L’affiche japonaise de Death Row Family

Étrange Sensation

S’il marque la fin de l’été et des vacances pour beaucoup, le mois de septembre est aussi l’occasion d’un événement que nous attendons chaque année avec impatience: l’Étrange Festival. Un rendez-vous fort en émotions cinématographiques, y compris japonaises, puisque l’équipe de l’Étrange affectionne particulièrement le cinéma nippon et n’oublie jamais de présenter au sein de sa programmation quelques bobines du cru, aussi bien des classiques introuvables que des longs-métrages de la dernière fraîcheur.
Cette année étaient présentés 5 films japonais auquel s’ajoutait en clôture Mutafukaz, film d’animation du studio Ankama, tiré de la BD éponyme et animé par le légendaire studio 4°C. Ainsi, on a pu voir 2 rares classiques exhumés des coffres-forts – l’expérimental film muet Une Page Folle de Teinosuke KINUGASA et le très pop Lézard Noir de Kinji FUKASAKU – et 3 films récents – Avant que nous disparaissions, petite récréation délirante que s’est offerte Kiyoshi KUROSAWA, Tokyo Vampire Hotel de Sion SONO et Death Row Family du nouveau venu Yûki KOBAYASHI.

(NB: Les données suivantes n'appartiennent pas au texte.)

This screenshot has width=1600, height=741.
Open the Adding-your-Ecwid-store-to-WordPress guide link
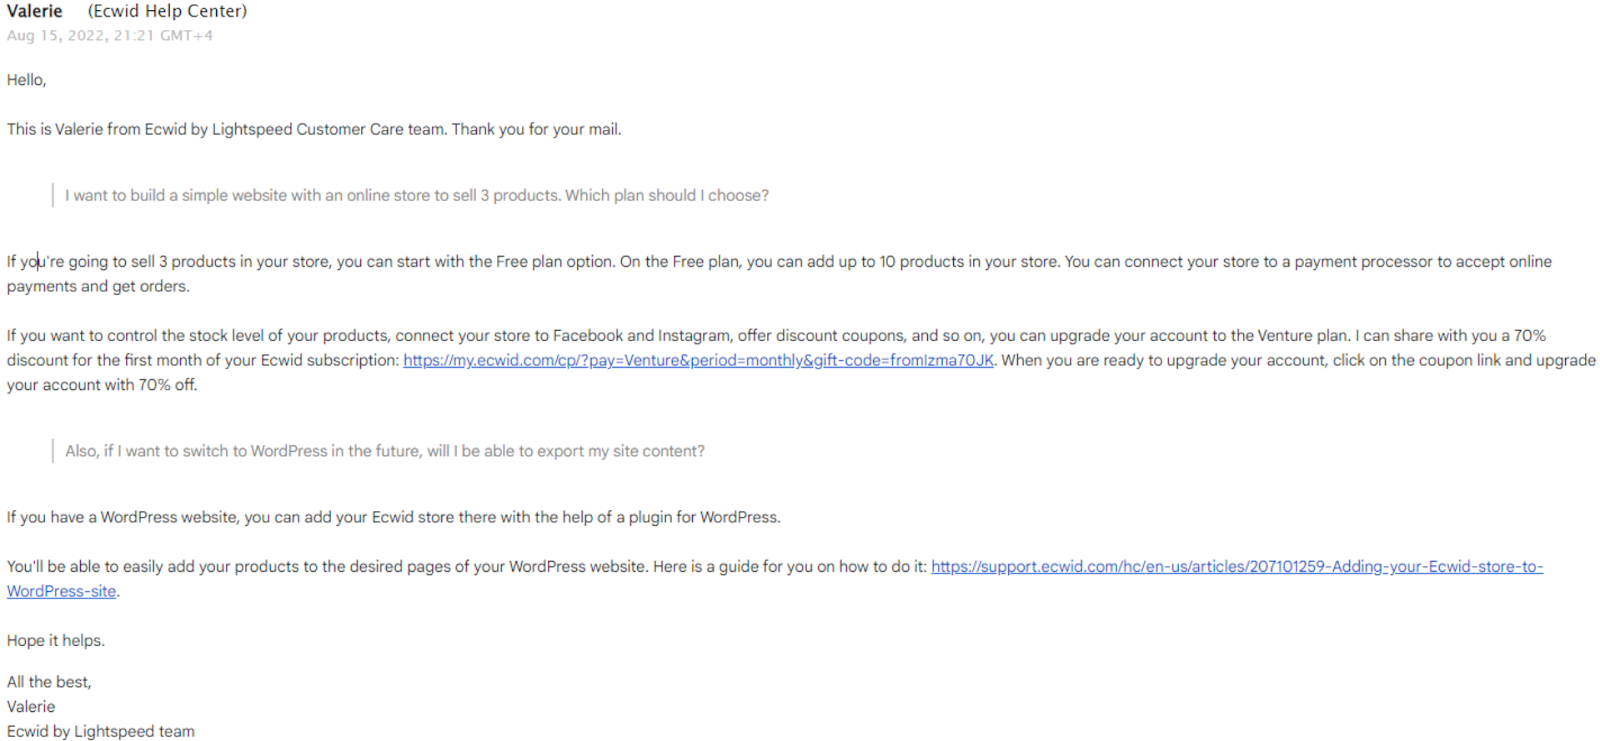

Si Sion SONO, un habitué du festival que l’on apprécie particulièrement ici, était en très petite forme avec un long métrage qui est une version remontée avec fin alternative de sa série produite par Amazon, c’est  Yûki KOBAYASHI avec Death Row Family qui a plutôt crée l’événement. Le film est une réussite et son jeune réalisateur, un phénomène : arrivé à la projection en singeant un yakuza, costume, coiffure et démarche inclus, il en est reparti fesses à l’air. Tout cela au terme d’une séance de questions/réponses dont le clou fut une reconstitution d’une des scènes de meurtre clé du film avec la complicité du public !
Son film bénéficiant d’un beau bouche-à-oreille avant même sa sortie japonaise (le 18 novembre prochain) et du crédit d’un tournage épique au rythme quasiment aussi stakhanoviste que celui de ses illustres prédécesseurs SONO et MIIKE, il y a fort à parier que KOBAYASHI deviendra vite la nouvelle coqueluche du public et des critiques occidentaux.

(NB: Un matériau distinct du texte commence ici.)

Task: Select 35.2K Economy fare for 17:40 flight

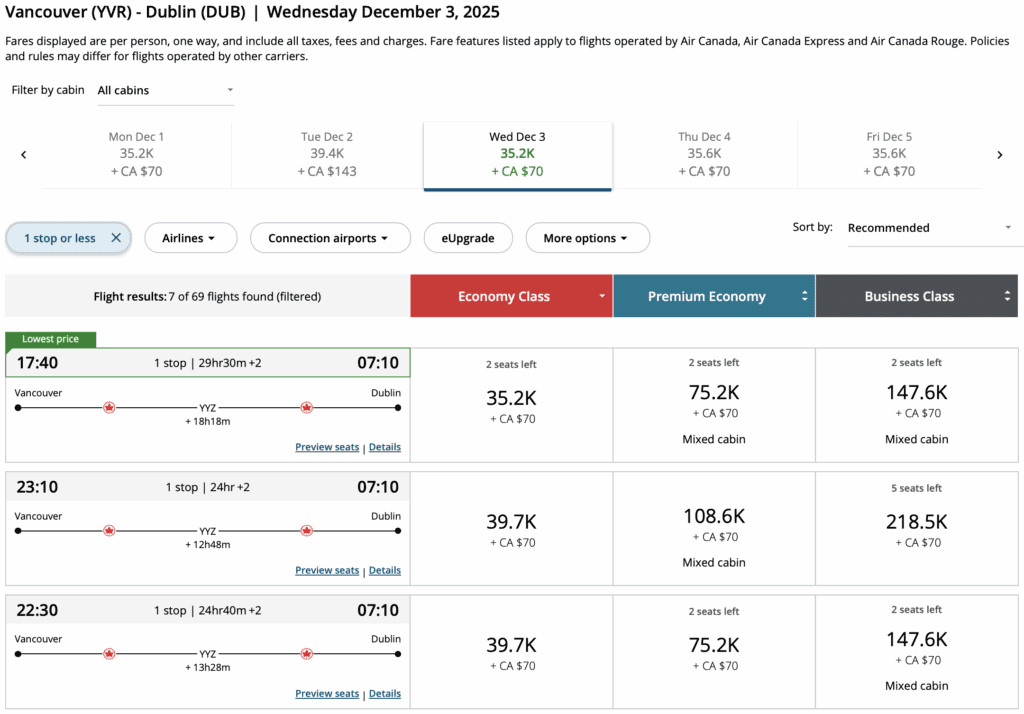Action: point(511,404)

Gibiers de potence, père et fils.

Gibiers de potence, père et fils.

Affreux, sales et méchants

Death Row Family (titre original Zenin ShikeiTous des gibiers de potence) est le second long-métrage de Yûki KOBAYASHI. Basé sur un fait divers qui fit parler de lui au Japon, il raconte l’histoire de Takanori, fils d’un petit parrain Yakuza, un peu minable. A peine sorti de 2 ans prison pour un crime commis par son grand frère, Takanori se retrouve contraint d’assister celui-ci sur le braquage d’une famille concurrente et de supprimer les témoins gênants. Avec un style sec qui rappelle les films de yakuza de Kinji FUKASAKU, le réalisateur parvient à faire exister des personnages qu’il dépeint sans complaisance ni pitié, à commencer par son personnage principal. Un salop qu’il n’excuse pas mais auquel on finit par s’attacher, notamment grâce au personnage de la petite amie. Avec ce film, Yûki KOBAYASHI se pose ainsi en héritier du genre jitsuroku de son illustre aîné.

L'anti-héro Takanori, accompagné de sa petite amie.

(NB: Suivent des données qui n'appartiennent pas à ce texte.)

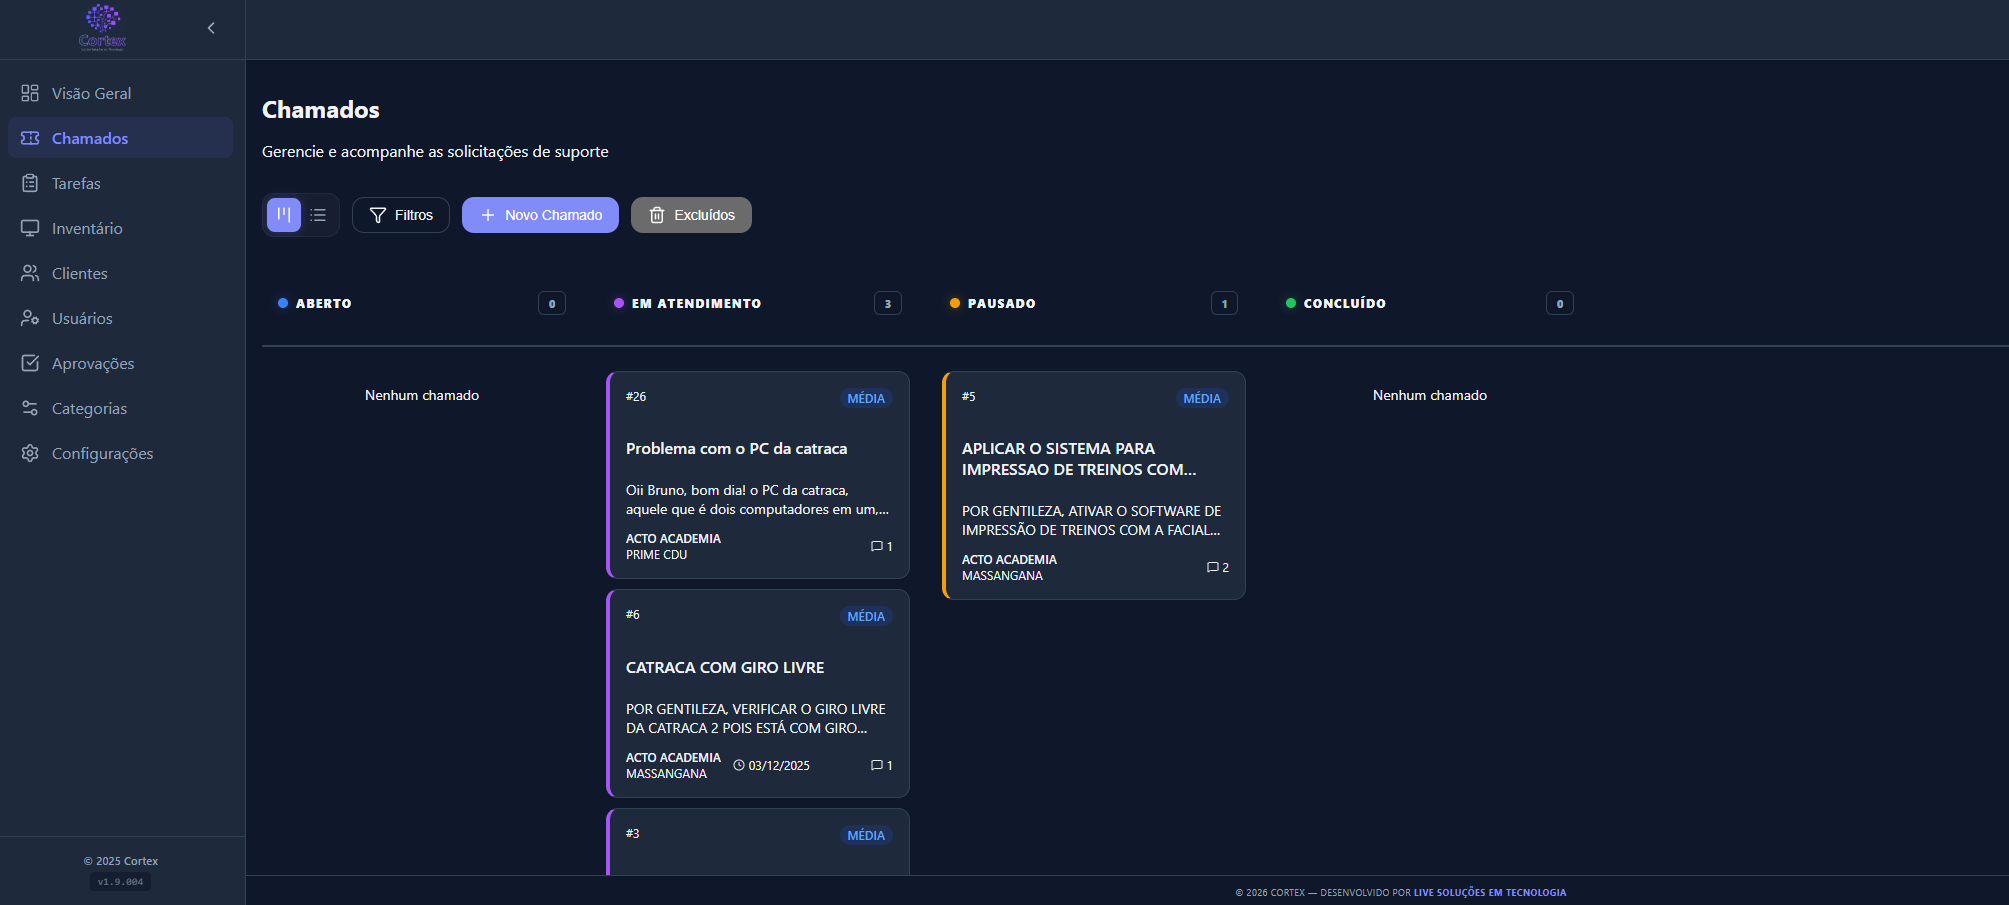Collapse the sidebar with the chevron arrow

L’anti-héro Takanori, accompagné de sa petite amie.

A l’écran, le déluge de violence qui parcourt le film n’est pas gratuit car KOBAYASHI en traduit parfaitement l’absurdité, finalement source d’un humour d’autant plus noir que cette violence-là est bien réelle. Après Hime Anhole l’an dernier, Death Row Family est le nouveau coup de poing dont le cinéma japonais avait besoin. Alors que Takashi MIIKE ne fait plus illusion depuis longtemps et que ce petit malin de Sion SONO dilapide son talent dans des films et des séries vides à peine sauvés par sa maestria visuelle et son sens de l’absurde, Yûki KOBAYASHI pourrait bien être la relève que le cinéma japonais attendait.

Nous avons justement eu la chance de rencontrer le jeune réalisateur au lendemain de la projection de son film.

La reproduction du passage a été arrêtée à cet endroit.